→ Problem to solve
From the service terms below, list every term that is given a defined short name with "hereinafter".

Kombo Technologies GmbH, located at Lohmühlenstraße 65, 12435 Berlin (hereinafter: "Kombo"), offers customers innovative API solutions for barrier-free data extraction. The essence of the service is the provision and operation of an API solution that enables the customer to automatically retrieve data points from the respective connected data sources of third parties and import them into their own systems (hereinafter: "Tool"). 

The basis of the services to be provided by Kombo is always the offer underlying the respective order. In addition, the following General Terms and Conditions of Service (hereinafter referred to as "GTC") shall apply as a framework agreement for all deliveries and services to be provided by Kombo:

1. Contractual basis

  1. Kombo shall provide the services agreed in the offer for the customer during the term of the contract, for which the customer shall pay the agreed service fee.

  2. The specific services to be provided by Kombo result from (1) the respective offer, (2) a referenced service description or execution agreement (e.g. on data sources and data points), and (3) otherwise from these GTC. If several services have been commissioned, these are to be treated as legally separate from each other unless otherwise agreed.

  3. Terms and conditions provided by the customer shall not become part of the contract even if Kombo does not expressly object to their inclusion in the respective contractual relationship. Any reference by the customer to his own terms and conditions of business in the form of a form is hereby expressly contradicted.

  4. Kombo's main obligation is the provision and operation of the tool. For the quality of the tool, the specification according to the offer, the public documentation, as well as the service descriptions referenced in section 1.2, are conclusively decisive. As far as employees of Kombo give guarantees before the conclusion of the contract, these are only effective if they are confirmed in writing by the management of Kombo. Not expressly agreed services are not owed.

  5. A prerequisite for the retrieval of data points is that the data sources are supported by Kombo and that the tool has been set up properly and functionally in accordance with section 3. Which data sources are subject to the contractual relationship will be conclusively agreed upon in the offer. In all other respects, Kombo provides the tool with the services in such a way as this was available at the time of the conclusion of the contract and the terms and conditions valid at this time ("as is"). Apart from that, the customer has no claim to a certain design or equipment of the tool.  

  6. The type and scope of the data points to be processed result from the performance provisions regulated in paragraph 1.

  7. Kombo will continue to develop the tool and provide updates, upgrades, and other further developments of the tool in the course of this. A claim to the development of individual or the provision of new versions is not justified by this.

2. Provision and set-up of the tool

  1. Kombo shall make the tool available for use on a central data processing system or several data processing systems (hereinafter, also in the case of plural "servers") in the respective current version from the time agreed in the offer.

→ Recorded data
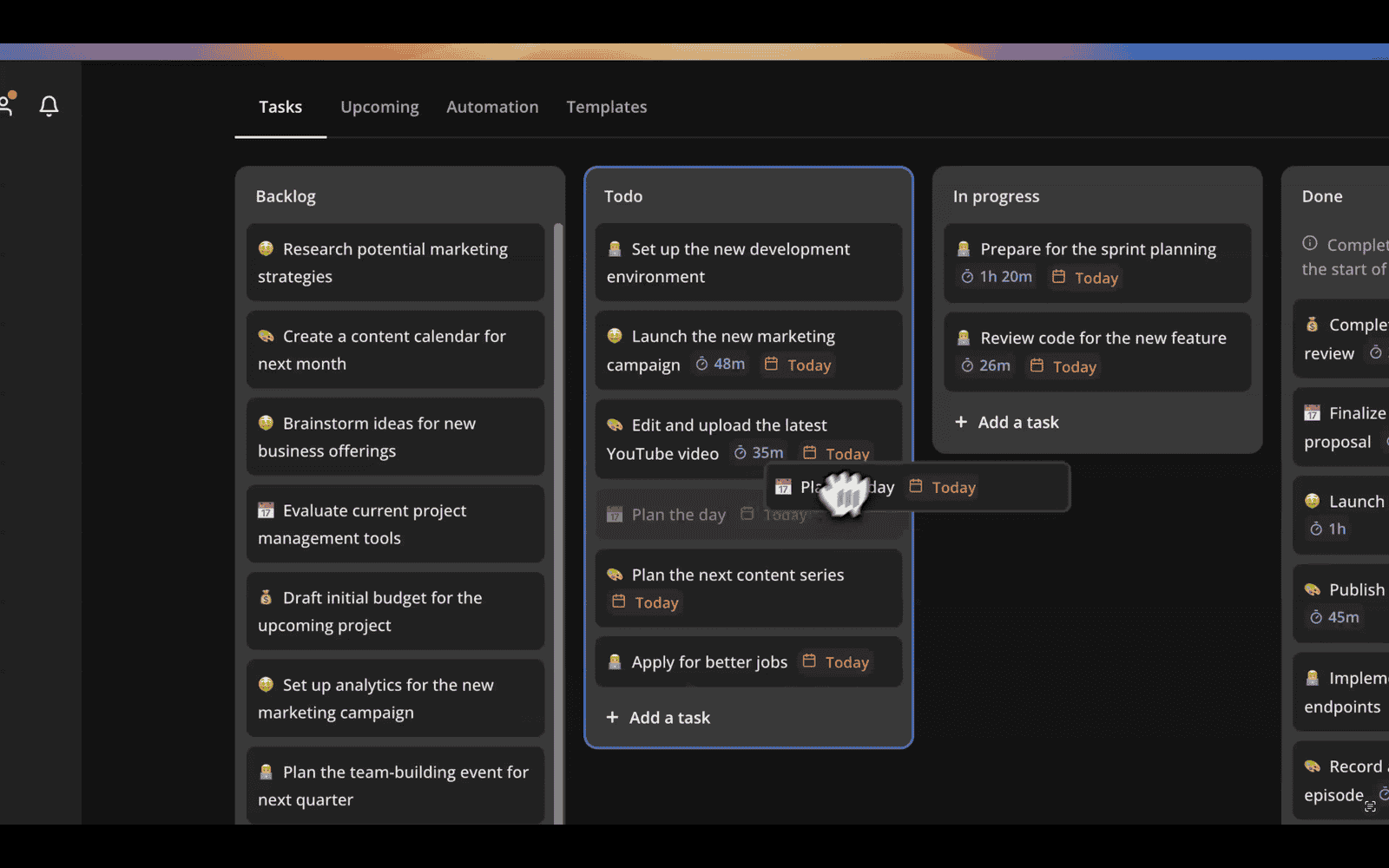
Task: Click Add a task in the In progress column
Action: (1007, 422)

* * *

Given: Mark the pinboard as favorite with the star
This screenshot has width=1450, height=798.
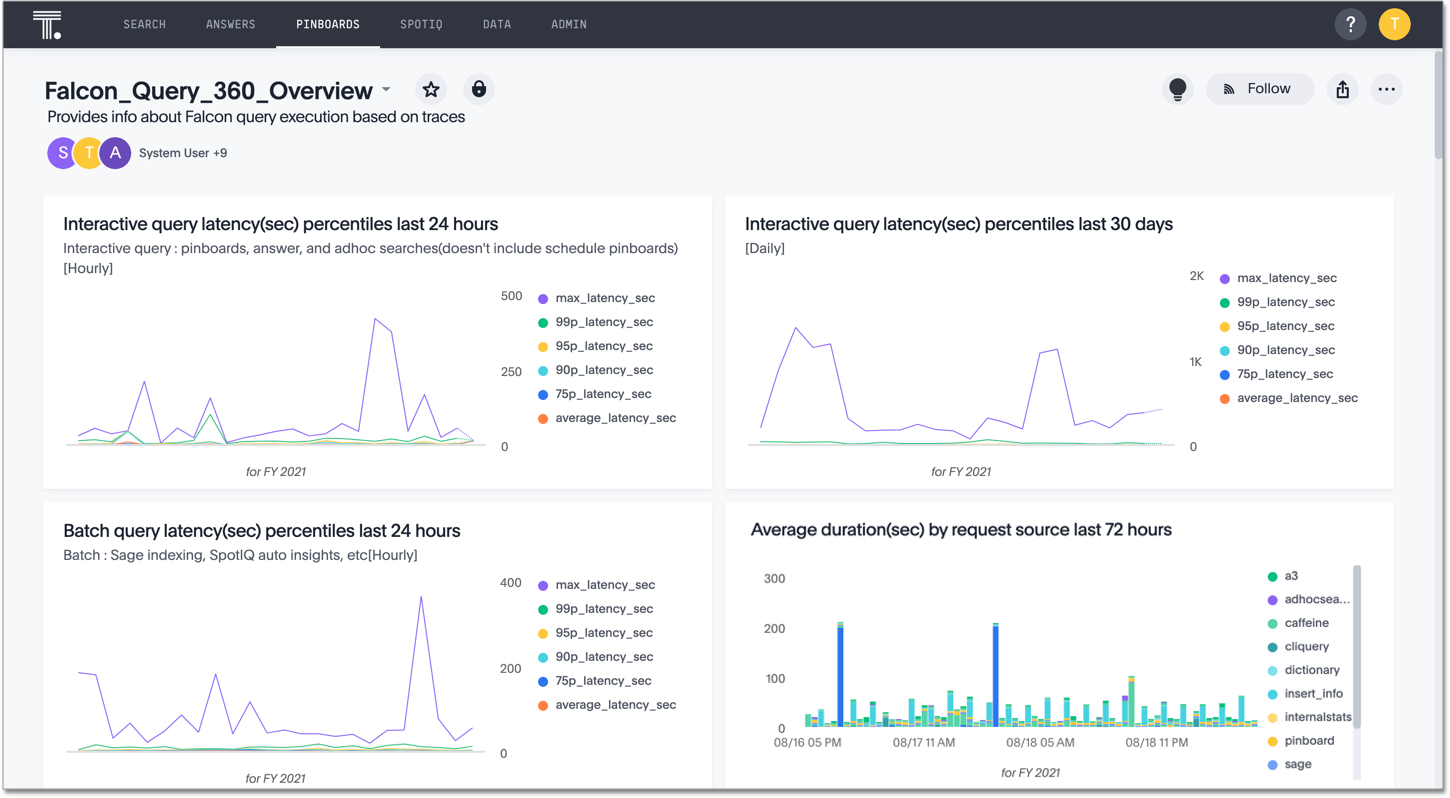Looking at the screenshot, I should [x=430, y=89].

...

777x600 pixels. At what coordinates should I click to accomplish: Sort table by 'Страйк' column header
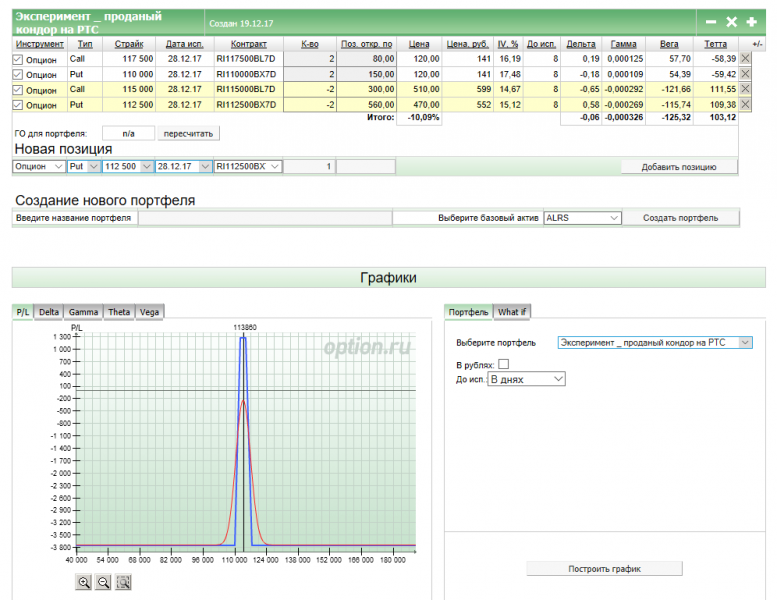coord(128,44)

→ Solution for this problem
- "Kombo"
- "Tool"
- "GTC"
- "servers"